Chicken Ballotine With Kasseri (Μπαλοτίν Κοτοπουλο Γεμιστο με Κασερι)
2 large chicken legs, boned
approx. 12 slices of bacon
1/4 cup of olive oil
1/2 cup diced onion
2 cloves of garlic, minced
1 cup of Cremini mushrooms, quartered
1 hot of Metaxa brandy
approx. 1/2 cup of coarse bread crumbs, lightly toasted
1 tsp. of fresh thyme leaves
3 Tbsp. chopped fresh parsley
salt and pepper to taste
4 batons of Kasseri cheese ( or other firm white cheese like Graviera or Gruyere)
Pre-heated 350F oven
- Make the stuffing: add olive oil to a skillet over medium heat and then add the onions, garlic, mushrooms and thyme and a pinch of salt and pepper. Stir and allow to sweat for about 5 minutes. Add the brandy and simmer for a couple of minutes then take off the heat and add the breadcrumbs stir in. Add salt and pepper to taste and take off the heat and allow to cool. Add chopped fresh parsley, stir-in and reserve.

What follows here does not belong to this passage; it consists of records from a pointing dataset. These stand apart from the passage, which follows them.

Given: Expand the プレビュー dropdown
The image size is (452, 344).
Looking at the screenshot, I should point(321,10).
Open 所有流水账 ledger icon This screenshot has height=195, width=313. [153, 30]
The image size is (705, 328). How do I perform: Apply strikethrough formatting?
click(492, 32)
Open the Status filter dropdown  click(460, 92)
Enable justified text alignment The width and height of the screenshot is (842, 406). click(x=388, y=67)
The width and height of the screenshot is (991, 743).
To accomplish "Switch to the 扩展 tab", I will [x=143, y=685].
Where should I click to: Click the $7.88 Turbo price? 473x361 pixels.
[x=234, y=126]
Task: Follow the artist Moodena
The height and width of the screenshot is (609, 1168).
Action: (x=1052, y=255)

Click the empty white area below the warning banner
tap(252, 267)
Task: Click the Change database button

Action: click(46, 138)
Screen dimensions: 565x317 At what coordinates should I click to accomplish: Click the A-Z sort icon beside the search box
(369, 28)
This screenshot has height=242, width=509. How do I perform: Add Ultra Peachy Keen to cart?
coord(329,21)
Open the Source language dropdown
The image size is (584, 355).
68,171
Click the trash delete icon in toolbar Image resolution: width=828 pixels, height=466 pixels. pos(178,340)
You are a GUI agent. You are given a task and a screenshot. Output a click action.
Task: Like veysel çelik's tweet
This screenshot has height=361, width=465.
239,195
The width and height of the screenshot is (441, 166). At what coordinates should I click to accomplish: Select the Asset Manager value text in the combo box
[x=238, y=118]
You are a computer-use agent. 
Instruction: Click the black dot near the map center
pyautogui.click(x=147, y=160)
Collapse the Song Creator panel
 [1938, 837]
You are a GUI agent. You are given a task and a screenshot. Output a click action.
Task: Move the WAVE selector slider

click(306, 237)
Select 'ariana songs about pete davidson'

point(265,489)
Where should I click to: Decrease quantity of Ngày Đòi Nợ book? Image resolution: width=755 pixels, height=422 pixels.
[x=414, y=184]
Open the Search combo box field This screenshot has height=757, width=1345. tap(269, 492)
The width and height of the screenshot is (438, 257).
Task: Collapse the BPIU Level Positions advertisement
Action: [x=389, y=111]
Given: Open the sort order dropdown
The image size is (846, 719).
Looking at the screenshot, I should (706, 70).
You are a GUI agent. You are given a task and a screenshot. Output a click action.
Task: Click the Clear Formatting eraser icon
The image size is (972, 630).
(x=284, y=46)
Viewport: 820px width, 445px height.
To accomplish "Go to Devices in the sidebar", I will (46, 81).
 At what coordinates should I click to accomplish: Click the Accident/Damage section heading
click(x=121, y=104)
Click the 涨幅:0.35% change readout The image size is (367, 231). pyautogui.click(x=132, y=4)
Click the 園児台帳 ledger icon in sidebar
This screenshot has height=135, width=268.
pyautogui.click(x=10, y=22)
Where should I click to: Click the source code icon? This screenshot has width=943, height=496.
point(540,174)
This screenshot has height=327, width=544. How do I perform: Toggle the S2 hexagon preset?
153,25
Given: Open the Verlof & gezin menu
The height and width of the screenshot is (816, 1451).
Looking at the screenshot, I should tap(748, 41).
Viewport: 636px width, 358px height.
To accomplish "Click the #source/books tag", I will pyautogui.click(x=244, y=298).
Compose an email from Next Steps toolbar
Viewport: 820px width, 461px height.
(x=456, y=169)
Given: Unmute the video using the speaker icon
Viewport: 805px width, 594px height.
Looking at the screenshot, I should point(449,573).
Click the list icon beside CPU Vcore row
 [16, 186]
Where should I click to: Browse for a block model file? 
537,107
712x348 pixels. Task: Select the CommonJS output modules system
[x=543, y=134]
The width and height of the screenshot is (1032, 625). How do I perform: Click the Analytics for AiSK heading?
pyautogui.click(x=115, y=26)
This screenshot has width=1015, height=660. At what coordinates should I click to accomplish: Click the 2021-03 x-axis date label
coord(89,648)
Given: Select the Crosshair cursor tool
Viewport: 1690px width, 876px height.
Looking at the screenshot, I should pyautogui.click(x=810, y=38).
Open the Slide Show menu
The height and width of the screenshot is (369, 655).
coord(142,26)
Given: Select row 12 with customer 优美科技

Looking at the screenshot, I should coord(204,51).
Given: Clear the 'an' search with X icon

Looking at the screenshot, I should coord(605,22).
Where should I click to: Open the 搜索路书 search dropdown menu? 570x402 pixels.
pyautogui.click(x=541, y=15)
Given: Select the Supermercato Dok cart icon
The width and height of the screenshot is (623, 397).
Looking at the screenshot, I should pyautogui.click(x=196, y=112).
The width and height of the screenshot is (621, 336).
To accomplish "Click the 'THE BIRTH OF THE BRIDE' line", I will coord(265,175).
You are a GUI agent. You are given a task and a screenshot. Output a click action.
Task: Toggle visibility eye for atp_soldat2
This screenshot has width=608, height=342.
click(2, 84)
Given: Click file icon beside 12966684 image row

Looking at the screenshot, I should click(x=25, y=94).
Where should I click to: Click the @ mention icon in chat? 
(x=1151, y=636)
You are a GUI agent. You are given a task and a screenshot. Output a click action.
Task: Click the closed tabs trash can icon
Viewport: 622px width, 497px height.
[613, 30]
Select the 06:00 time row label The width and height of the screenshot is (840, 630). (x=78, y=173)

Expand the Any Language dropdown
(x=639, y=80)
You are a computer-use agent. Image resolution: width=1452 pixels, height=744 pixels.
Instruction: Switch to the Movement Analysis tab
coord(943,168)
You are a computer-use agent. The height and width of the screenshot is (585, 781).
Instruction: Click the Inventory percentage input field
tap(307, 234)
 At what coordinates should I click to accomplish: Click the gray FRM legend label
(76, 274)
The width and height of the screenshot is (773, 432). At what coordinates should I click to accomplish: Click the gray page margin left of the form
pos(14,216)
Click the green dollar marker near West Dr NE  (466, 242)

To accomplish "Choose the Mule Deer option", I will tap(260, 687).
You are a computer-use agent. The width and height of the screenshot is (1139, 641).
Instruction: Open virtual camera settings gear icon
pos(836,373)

- Ask your butcher to bone the chicken legs and remove the skin. Rinse the legs and pat dry then place plastic wrap on your work surface and over the meat. Gently pound the meat to flatten it out into an almost uniform square (be careful not to create any holes).
- Place a large piece of aluminum foil on your work surface then place the bacon on top, slightly overlapping each other. Lay the flattened chicken leg on top then lightly season the meat facing up with salt and pepper. Spread the stuffing over the surface of meat and then line the batons of cheese in the middle (lengthwise) and roll-up into a log. Now roll-up the foil around the chicken log and twist the ends until the foil has tightly secured your roll. Repeat for remaining boned chicken legs.
- Place on baking sheet lined with a rack then into middle rack of your pre-heated 35oF oven for 35 minutes then take the Ballotine(s) out of the oven, remove the foil and place back in the oven for another 10-15 minutes until the bacon has crisped. Remove from the oven and allow 1o minutes resting period before slicing. Serve with garlic mashed potatoes or Greek roasted potatoes or baked rice with red peppers.
- Serve with a chilled bottle of Domaine Vourvokelis White Lagara from Xanthi.